_TASK GOAL_: Lay out every line of the items below as a Markdown table with the columns "Row" and "Line", numbering the rows and leaving out blank lines.

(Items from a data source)
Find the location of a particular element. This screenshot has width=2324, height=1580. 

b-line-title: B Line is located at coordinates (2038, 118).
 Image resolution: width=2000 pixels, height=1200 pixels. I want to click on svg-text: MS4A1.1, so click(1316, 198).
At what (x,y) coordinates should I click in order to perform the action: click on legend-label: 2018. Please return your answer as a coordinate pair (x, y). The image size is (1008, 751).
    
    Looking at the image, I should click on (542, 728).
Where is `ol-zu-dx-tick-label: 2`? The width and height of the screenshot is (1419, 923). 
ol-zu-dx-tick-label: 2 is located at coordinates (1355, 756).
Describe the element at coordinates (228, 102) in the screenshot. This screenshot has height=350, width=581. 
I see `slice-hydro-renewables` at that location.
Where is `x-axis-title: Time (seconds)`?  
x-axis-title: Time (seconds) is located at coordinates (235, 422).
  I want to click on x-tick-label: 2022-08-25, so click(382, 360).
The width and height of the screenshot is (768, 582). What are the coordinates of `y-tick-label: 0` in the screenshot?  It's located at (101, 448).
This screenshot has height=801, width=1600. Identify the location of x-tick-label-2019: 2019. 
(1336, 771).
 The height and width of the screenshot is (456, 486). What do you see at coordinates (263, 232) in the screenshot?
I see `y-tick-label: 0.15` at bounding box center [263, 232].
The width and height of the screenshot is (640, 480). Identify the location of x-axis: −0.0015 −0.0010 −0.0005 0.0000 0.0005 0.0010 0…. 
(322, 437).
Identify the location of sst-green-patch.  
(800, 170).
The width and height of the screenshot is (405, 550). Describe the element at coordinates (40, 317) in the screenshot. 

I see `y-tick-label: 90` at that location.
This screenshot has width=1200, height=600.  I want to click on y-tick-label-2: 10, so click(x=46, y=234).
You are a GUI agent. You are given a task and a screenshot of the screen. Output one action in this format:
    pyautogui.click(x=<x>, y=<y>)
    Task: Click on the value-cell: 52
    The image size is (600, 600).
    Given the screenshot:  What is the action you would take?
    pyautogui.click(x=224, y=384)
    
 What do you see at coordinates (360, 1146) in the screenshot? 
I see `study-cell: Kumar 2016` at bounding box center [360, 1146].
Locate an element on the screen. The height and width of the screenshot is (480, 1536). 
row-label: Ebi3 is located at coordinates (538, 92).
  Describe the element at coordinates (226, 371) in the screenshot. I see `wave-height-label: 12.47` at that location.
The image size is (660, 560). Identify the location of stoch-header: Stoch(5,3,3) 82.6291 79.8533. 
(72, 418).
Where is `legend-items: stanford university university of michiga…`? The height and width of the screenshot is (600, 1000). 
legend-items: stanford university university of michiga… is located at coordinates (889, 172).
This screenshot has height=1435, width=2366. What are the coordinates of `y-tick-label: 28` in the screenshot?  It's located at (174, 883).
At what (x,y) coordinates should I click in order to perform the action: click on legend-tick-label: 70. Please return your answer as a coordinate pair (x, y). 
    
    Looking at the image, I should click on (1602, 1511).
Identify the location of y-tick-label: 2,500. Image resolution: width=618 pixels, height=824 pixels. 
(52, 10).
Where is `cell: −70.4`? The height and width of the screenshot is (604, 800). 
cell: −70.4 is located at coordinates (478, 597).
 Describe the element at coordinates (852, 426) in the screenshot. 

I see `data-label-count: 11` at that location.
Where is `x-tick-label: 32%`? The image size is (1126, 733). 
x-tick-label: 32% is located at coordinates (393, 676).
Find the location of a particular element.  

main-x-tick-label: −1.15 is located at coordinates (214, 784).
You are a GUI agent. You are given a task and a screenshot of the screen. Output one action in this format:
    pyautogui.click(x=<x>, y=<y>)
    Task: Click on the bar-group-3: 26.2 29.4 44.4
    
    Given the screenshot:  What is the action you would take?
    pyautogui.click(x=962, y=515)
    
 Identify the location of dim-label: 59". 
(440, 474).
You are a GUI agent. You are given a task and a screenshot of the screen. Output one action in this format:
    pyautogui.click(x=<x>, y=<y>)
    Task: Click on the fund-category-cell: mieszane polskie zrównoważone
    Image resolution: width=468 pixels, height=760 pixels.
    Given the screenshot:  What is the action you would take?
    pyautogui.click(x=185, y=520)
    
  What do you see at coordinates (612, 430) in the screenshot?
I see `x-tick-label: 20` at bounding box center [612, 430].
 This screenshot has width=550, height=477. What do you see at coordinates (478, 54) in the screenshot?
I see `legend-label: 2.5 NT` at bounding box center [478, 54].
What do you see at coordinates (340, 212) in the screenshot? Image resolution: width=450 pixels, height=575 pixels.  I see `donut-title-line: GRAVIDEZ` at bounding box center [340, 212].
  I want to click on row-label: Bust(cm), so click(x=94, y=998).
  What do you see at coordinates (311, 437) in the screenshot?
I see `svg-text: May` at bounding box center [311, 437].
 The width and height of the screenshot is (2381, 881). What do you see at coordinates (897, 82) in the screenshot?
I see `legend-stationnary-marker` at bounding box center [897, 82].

_WRITTEN ANSWER_:
| Row | Line |
|---|---|
| 1 | Find the location of a particular element. This screenshot has width=2324, height=1580.  |
| 2 | b-line-title: B Line is located at coordinates (2038, 118). |
| 3 |  Image resolution: width=2000 pixels, height=1200 pixels. I want to click on svg-text: MS4A1.1, so click(1316, 198). |
| 4 | At what (x,y) coordinates should I click in order to perform the action: click on legend-label: 2018. Please return your answer as a coordinate pair (x, y). The image size is (1008, 751). |
| 5 |     Looking at the image, I should click on (542, 728). |
| 6 | Where is `ol-zu-dx-tick-label: 2`? The width and height of the screenshot is (1419, 923).  |
| 7 | ol-zu-dx-tick-label: 2 is located at coordinates (1355, 756). |
| 8 | Describe the element at coordinates (228, 102) in the screenshot. This screenshot has height=350, width=581.  |
| 9 | I see `slice-hydro-renewables` at that location. |
| 10 | Where is `x-axis-title: Time (seconds)`?   |
| 11 | x-axis-title: Time (seconds) is located at coordinates (235, 422). |
| 12 |   I want to click on x-tick-label: 2022-08-25, so click(382, 360). |
| 13 | The width and height of the screenshot is (768, 582). What are the coordinates of `y-tick-label: 0` in the screenshot?  It's located at (101, 448). |
| 14 | This screenshot has height=801, width=1600. Identify the location of x-tick-label-2019: 2019.  |
| 15 | (1336, 771). |
| 16 |  The height and width of the screenshot is (456, 486). What do you see at coordinates (263, 232) in the screenshot? |
| 17 | I see `y-tick-label: 0.15` at bounding box center [263, 232]. |
| 18 | The width and height of the screenshot is (640, 480). Identify the location of x-axis: −0.0015 −0.0010 −0.0005 0.0000 0.0005 0.0010 0….  |
| 19 | (322, 437). |
| 20 | Identify the location of sst-green-patch.   |
| 21 | (800, 170). |
| 22 | The width and height of the screenshot is (405, 550). Describe the element at coordinates (40, 317) in the screenshot.  |
| 23 | I see `y-tick-label: 90` at that location. |
| 24 | This screenshot has width=1200, height=600.  I want to click on y-tick-label-2: 10, so click(x=46, y=234). |
| 25 | You are a GUI agent. You are given a task and a screenshot of the screen. Output one action in this format: |
| 26 |     pyautogui.click(x=<x>, y=<y>) |
| 27 |     Task: Click on the value-cell: 52 |
| 28 |     The image size is (600, 600). |
| 29 |     Given the screenshot:  What is the action you would take? |
| 30 |     pyautogui.click(x=224, y=384) |
| 31 |  What do you see at coordinates (360, 1146) in the screenshot?  |
| 32 | I see `study-cell: Kumar 2016` at bounding box center [360, 1146]. |
| 33 | Locate an element on the screen. The height and width of the screenshot is (480, 1536).  |
| 34 | row-label: Ebi3 is located at coordinates (538, 92). |
| 35 |   Describe the element at coordinates (226, 371) in the screenshot. I see `wave-height-label: 12.47` at that location. |
| 36 | The image size is (660, 560). Identify the location of stoch-header: Stoch(5,3,3) 82.6291 79.8533.  |
| 37 | (72, 418). |
| 38 | Where is `legend-items: stanford university university of michiga…`? The height and width of the screenshot is (600, 1000).  |
| 39 | legend-items: stanford university university of michiga… is located at coordinates (889, 172). |
| 40 | This screenshot has height=1435, width=2366. What are the coordinates of `y-tick-label: 28` in the screenshot?  It's located at (174, 883). |
| 41 | At what (x,y) coordinates should I click in order to perform the action: click on legend-tick-label: 70. Please return your answer as a coordinate pair (x, y).  |
| 42 |     Looking at the image, I should click on (1602, 1511). |
| 43 | Identify the location of y-tick-label: 2,500. Image resolution: width=618 pixels, height=824 pixels.  |
| 44 | (52, 10). |
| 45 | Where is `cell: −70.4`? The height and width of the screenshot is (604, 800).  |
| 46 | cell: −70.4 is located at coordinates (478, 597). |
| 47 |  Describe the element at coordinates (852, 426) in the screenshot.  |
| 48 | I see `data-label-count: 11` at that location. |
| 49 | Where is `x-tick-label: 32%`? The image size is (1126, 733).  |
| 50 | x-tick-label: 32% is located at coordinates (393, 676). |
| 51 | Find the location of a particular element.   |
| 52 | main-x-tick-label: −1.15 is located at coordinates (214, 784). |
| 53 | You are a GUI agent. You are given a task and a screenshot of the screen. Output one action in this format: |
| 54 |     pyautogui.click(x=<x>, y=<y>) |
| 55 |     Task: Click on the bar-group-3: 26.2 29.4 44.4 |
| 56 |     Given the screenshot:  What is the action you would take? |
| 57 |     pyautogui.click(x=962, y=515) |
| 58 |  Identify the location of dim-label: 59".  |
| 59 | (440, 474). |
| 60 | You are a GUI agent. You are given a task and a screenshot of the screen. Output one action in this format: |
| 61 |     pyautogui.click(x=<x>, y=<y>) |
| 62 |     Task: Click on the fund-category-cell: mieszane polskie zrównoważone |
| 63 |     Image resolution: width=468 pixels, height=760 pixels. |
| 64 |     Given the screenshot:  What is the action you would take? |
| 65 |     pyautogui.click(x=185, y=520) |
| 66 |   What do you see at coordinates (612, 430) in the screenshot? |
| 67 | I see `x-tick-label: 20` at bounding box center [612, 430]. |
| 68 |  This screenshot has width=550, height=477. What do you see at coordinates (478, 54) in the screenshot? |
| 69 | I see `legend-label: 2.5 NT` at bounding box center [478, 54]. |
| 70 | What do you see at coordinates (340, 212) in the screenshot? Image resolution: width=450 pixels, height=575 pixels.  I see `donut-title-line: GRAVIDEZ` at bounding box center [340, 212]. |
| 71 |   I want to click on row-label: Bust(cm), so click(x=94, y=998). |
| 72 |   What do you see at coordinates (311, 437) in the screenshot? |
| 73 | I see `svg-text: May` at bounding box center [311, 437]. |
| 74 |  The width and height of the screenshot is (2381, 881). What do you see at coordinates (897, 82) in the screenshot? |
| 75 | I see `legend-stationnary-marker` at bounding box center [897, 82]. |